Now normalize_addresses automatically caches its results to the specified path. The same goes for any other processing step we decorate. This is critical to the impact of long-running pipelines. Failures are inevitable, but having a checkpoint to resume from can save you hours when you restart the pipeline following a crash. Before we designed our functions for pipelining, the diverging interfaces prevented us from taking a single approach to checkpointing; we’d have to modify each function individually with custom caching logic (or, more likely, exclude checkpoints altogether). Now, we can just install the checkpoints package and sprinkle in a couple decorators to make our big data pipelines more resilient and impactful.

Impact Multiplier #3: Reproducibility

Reproducibility is a key tenet of the scientific method, and striving to make our results as reproducible as possible will yield better software and more impactful analyses.

Your results are more than the sum of their source code. They are equally (and implicitly) dependent on your compute environment. Therefore, being able to reproduce results entails being able to reproduce the environment. The challenge is that an “environment,” unlike the raw text of a source file, is a rather abstract thing, encompassing the libraries used, their versions, your Python installation, the state of the file system, and even the hardware used. The complexity and importance of this challenge has led to a plethora of solutions. Rather than detailing the options, allow me to explain the single approach I’ve found to be the most broadly applicable and have the best power-to-weight ratio: write a Dockerfile and create a container.

A Docker container is essentially a diet virtual machine which can be run on any host with the Docker runtime.

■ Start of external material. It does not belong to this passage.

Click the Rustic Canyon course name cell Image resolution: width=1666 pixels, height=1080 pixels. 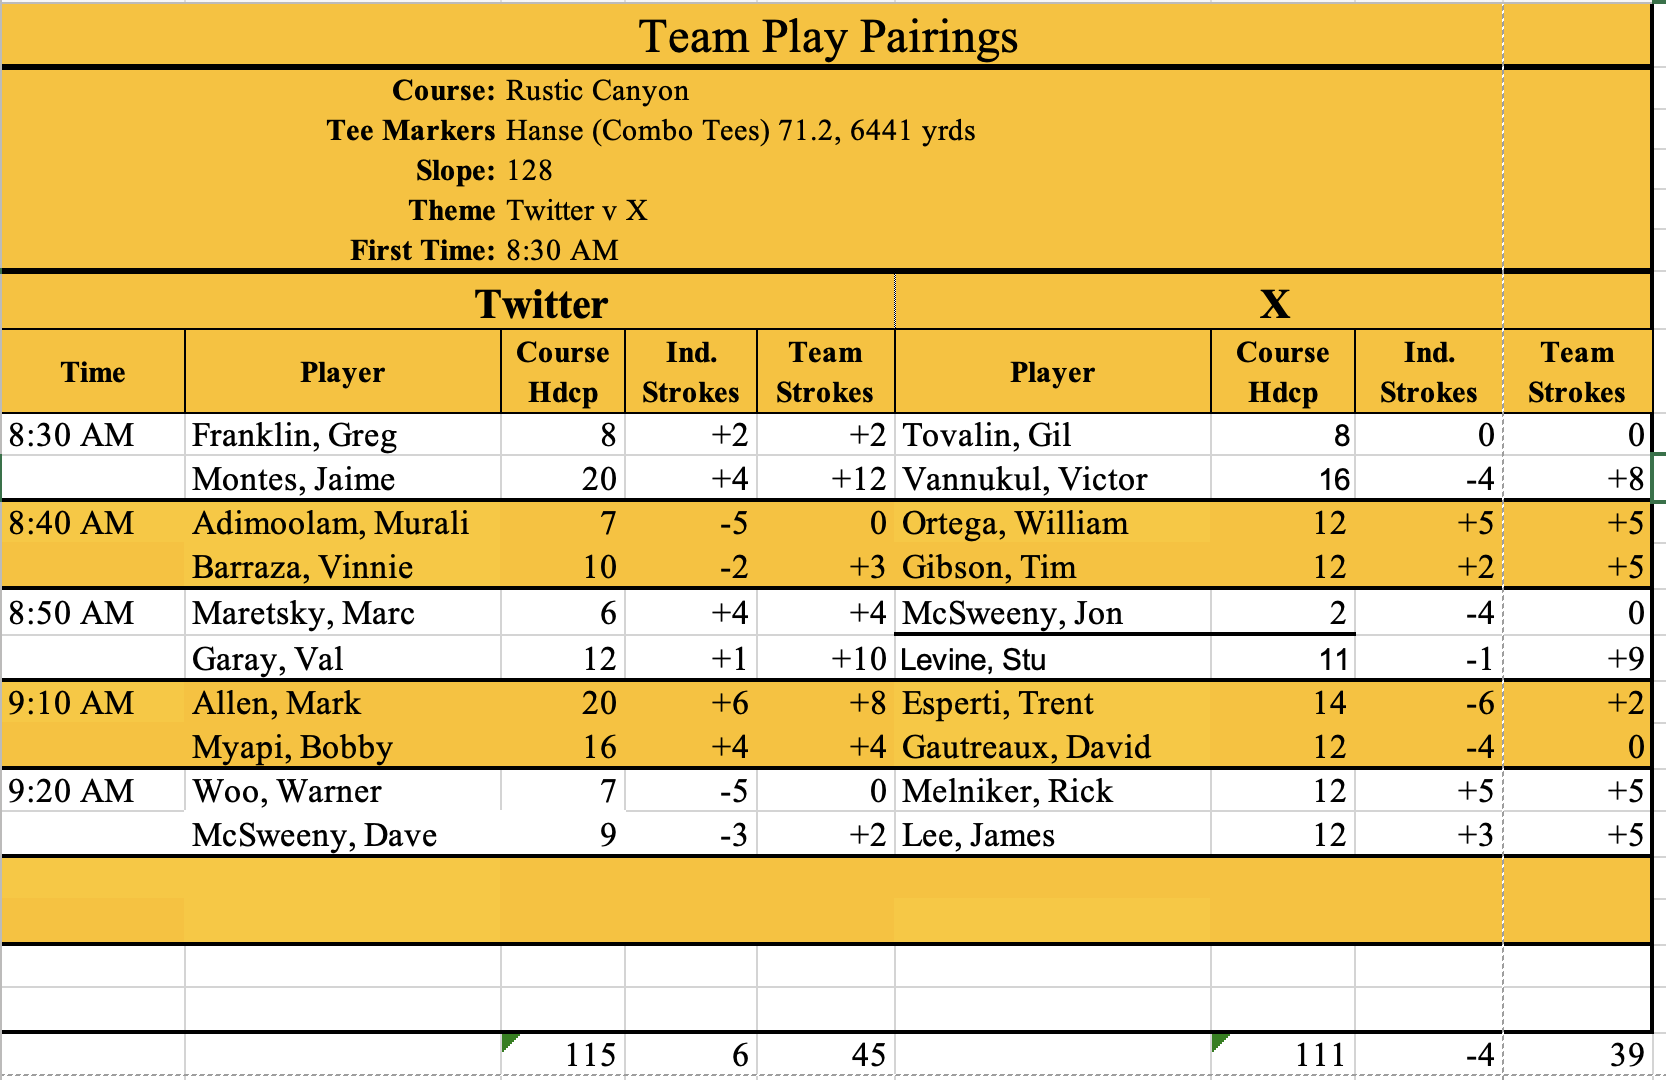click(x=597, y=91)
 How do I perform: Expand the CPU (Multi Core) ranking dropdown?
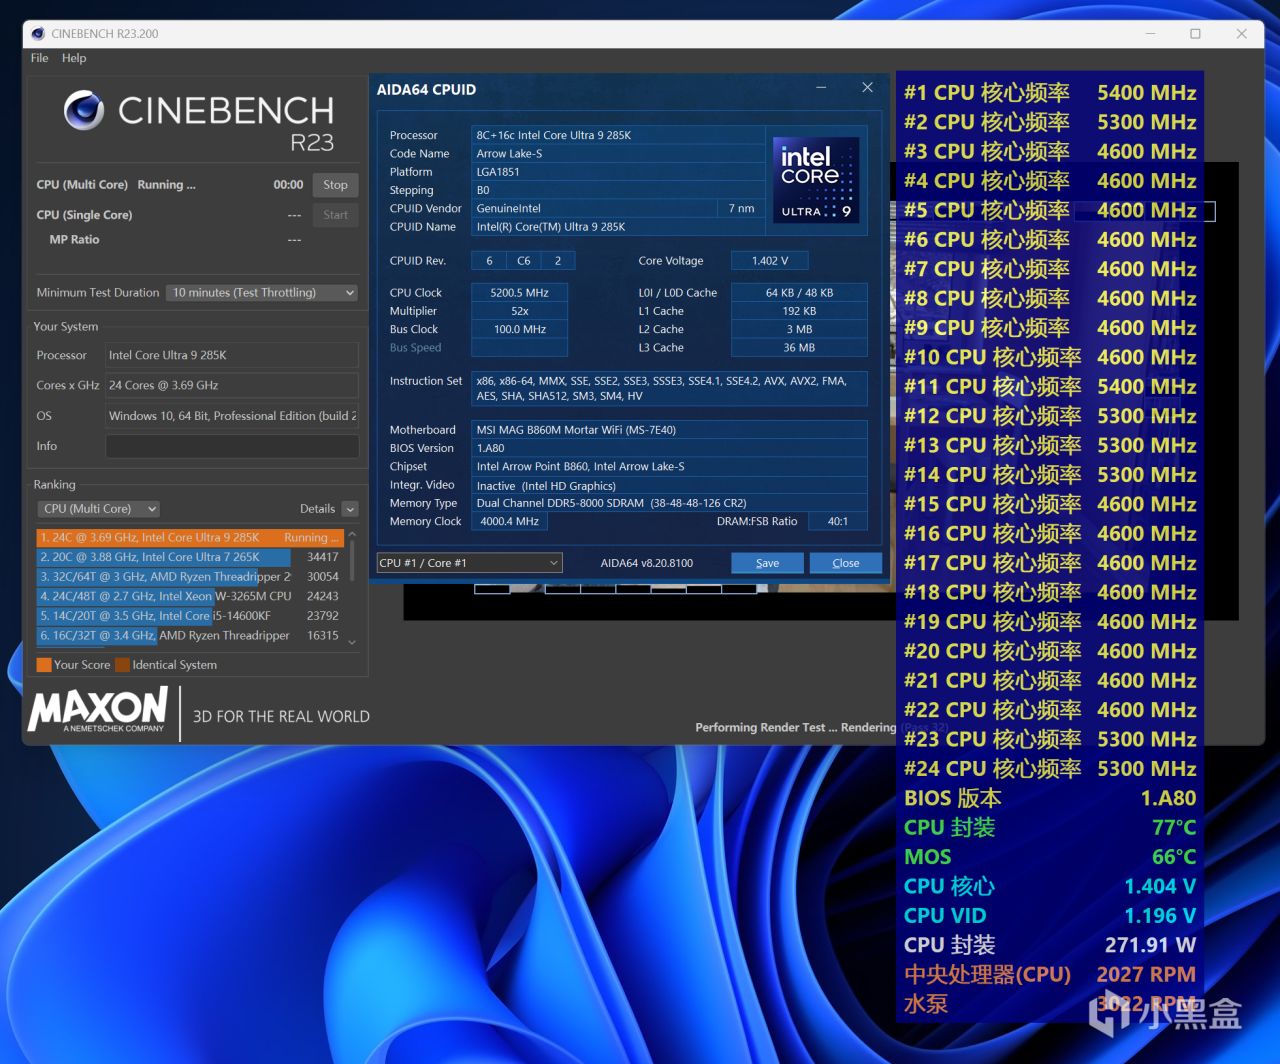pyautogui.click(x=98, y=509)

This works because a container is, as the name suggests, self-contained; we completely specify the needed operating system, libraries, packages, and setup steps in a Dockerfile . For example, if we’ve been good and maintained a requirements file we can write:

FROM python:3.7
WORKDIR /src
COPY . .
RUN pip install -r requirements.txt notebook
CMD jupyter notebook --allow-root

Anyone interested in recreating our results need only run:

$ docker build -t experiment:v1 .
$ docker run -p 8080:8080 experiment:v1

They will then be able to freely re-run our notebooks against the same OS, the same Python version, the same libraries, the same files as ours; in an environment which, for all intents and purposes, is identical to ours. Suddenly, the reproduction of our environment goes from daunting and ad-hoc to trivial and mechanical, greatly boosting our reproducibility and thusly impact.

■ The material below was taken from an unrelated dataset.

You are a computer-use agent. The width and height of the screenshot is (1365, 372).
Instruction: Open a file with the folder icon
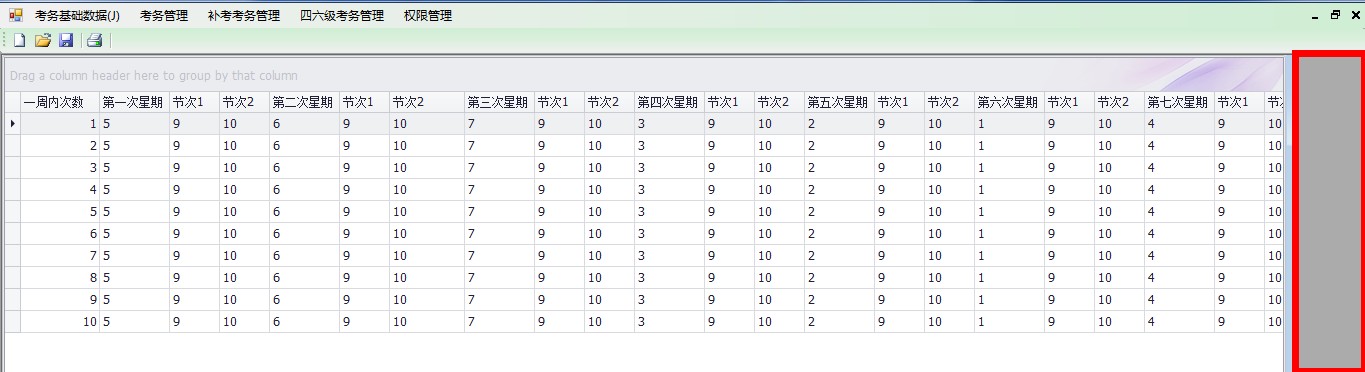[x=43, y=40]
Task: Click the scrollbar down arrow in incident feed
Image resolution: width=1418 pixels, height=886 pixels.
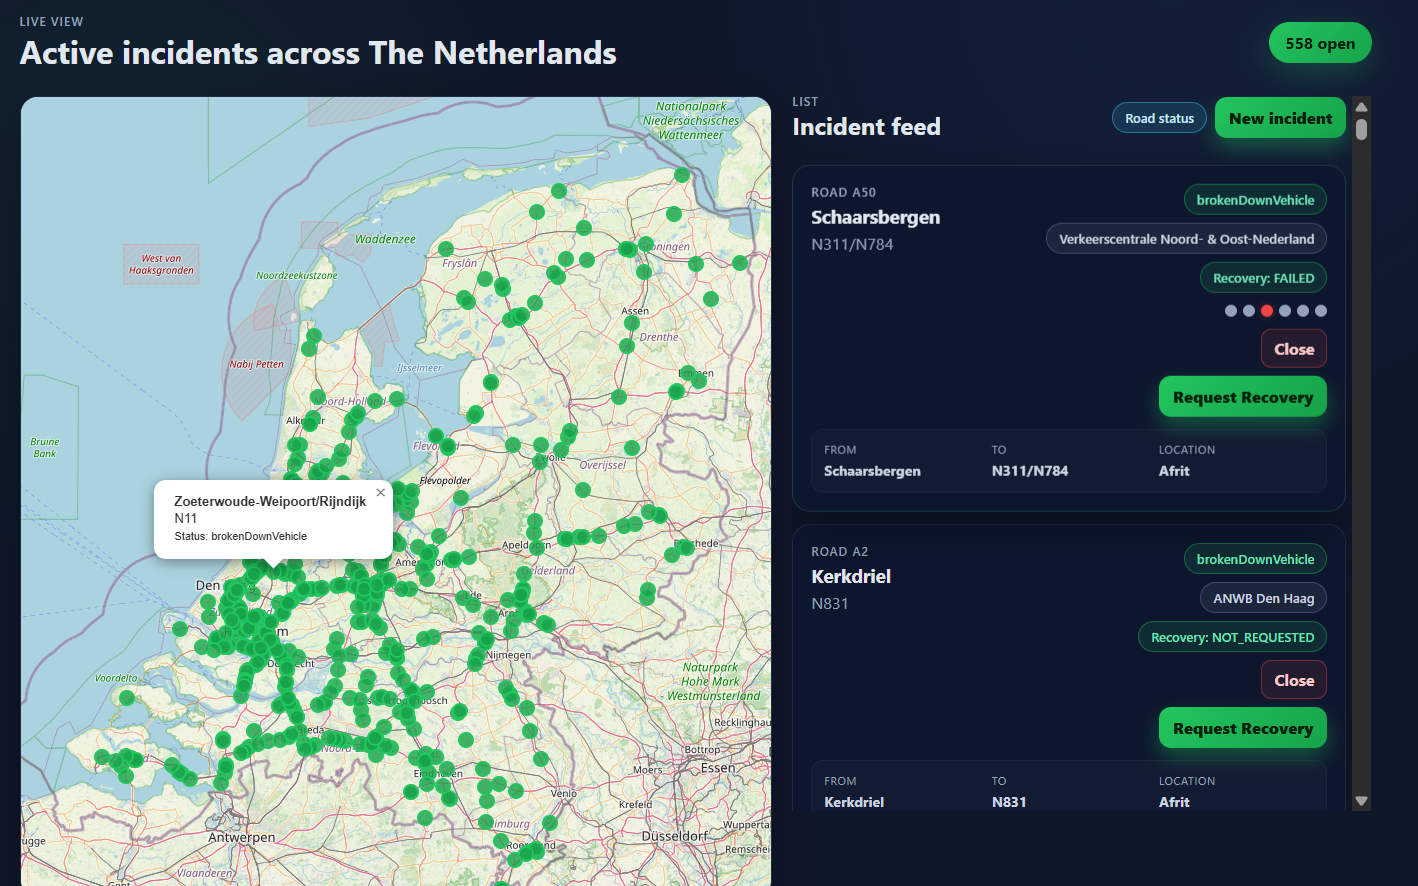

Remarkably, those 5 lines of Dockerfile have made our analysis cloud-ready for free. After running the above docker build command, one little docker push can send your analysis to an AWS container registry, where it can be picked up and run, for example, by Fargate. With almost no overhead, we’ve enabled innumerable highly-scalable deployment options for our client. Talk about impact.

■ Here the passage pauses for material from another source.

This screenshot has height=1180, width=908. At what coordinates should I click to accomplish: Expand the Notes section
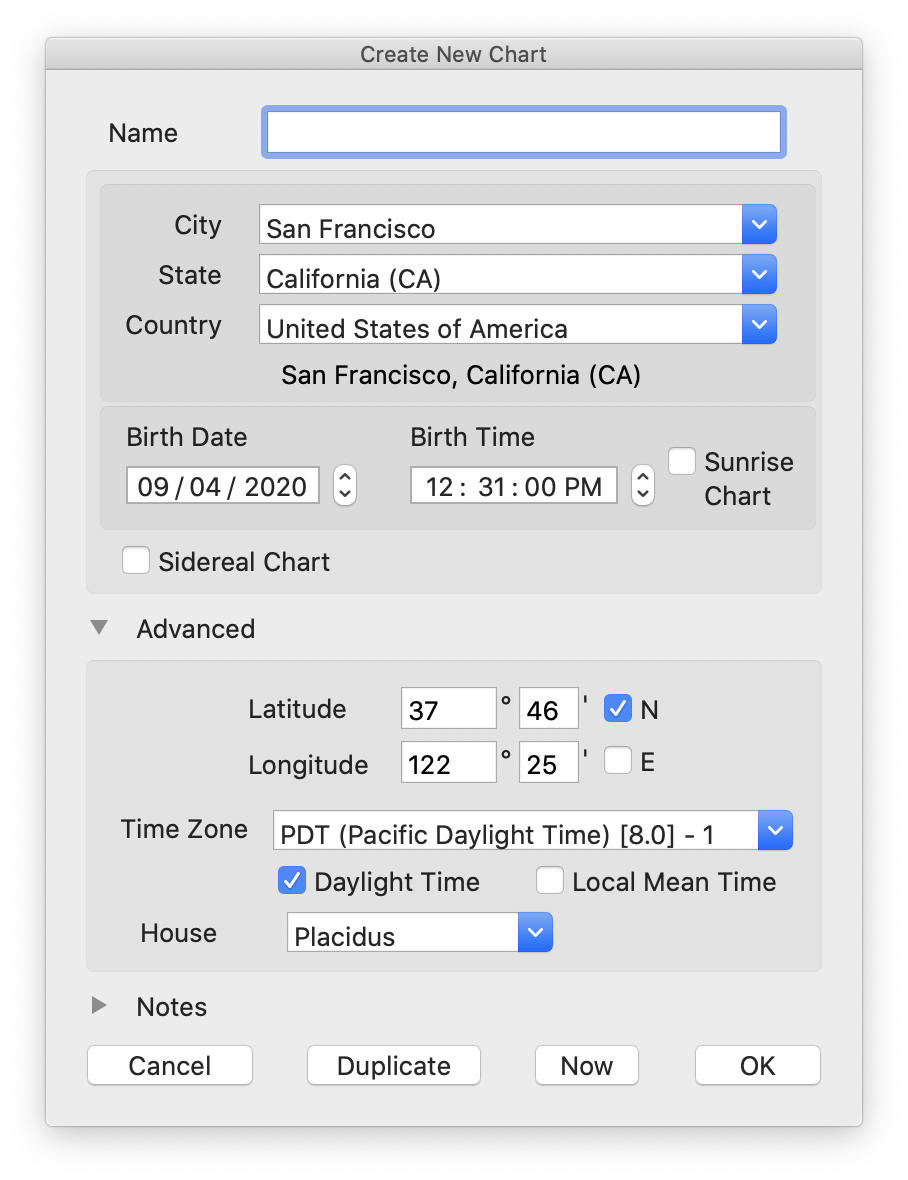click(99, 1006)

See simplegcn for a Python project which uses a Dockerfile. In this project’s case, the Dockerfile enabled Travis CI to create an environment for running tests.

Summary

Data science is still a relatively young field within computing. It faces unique challenges not yet fully addressed by established methodologies. But that doesn’t mean they can’t help. Remember:

These software engineering recommendations, which entail surprisingly little overhead, augment notebook-driven development in a way that makes the practice of data science more rigorous, collaborative, and impactful.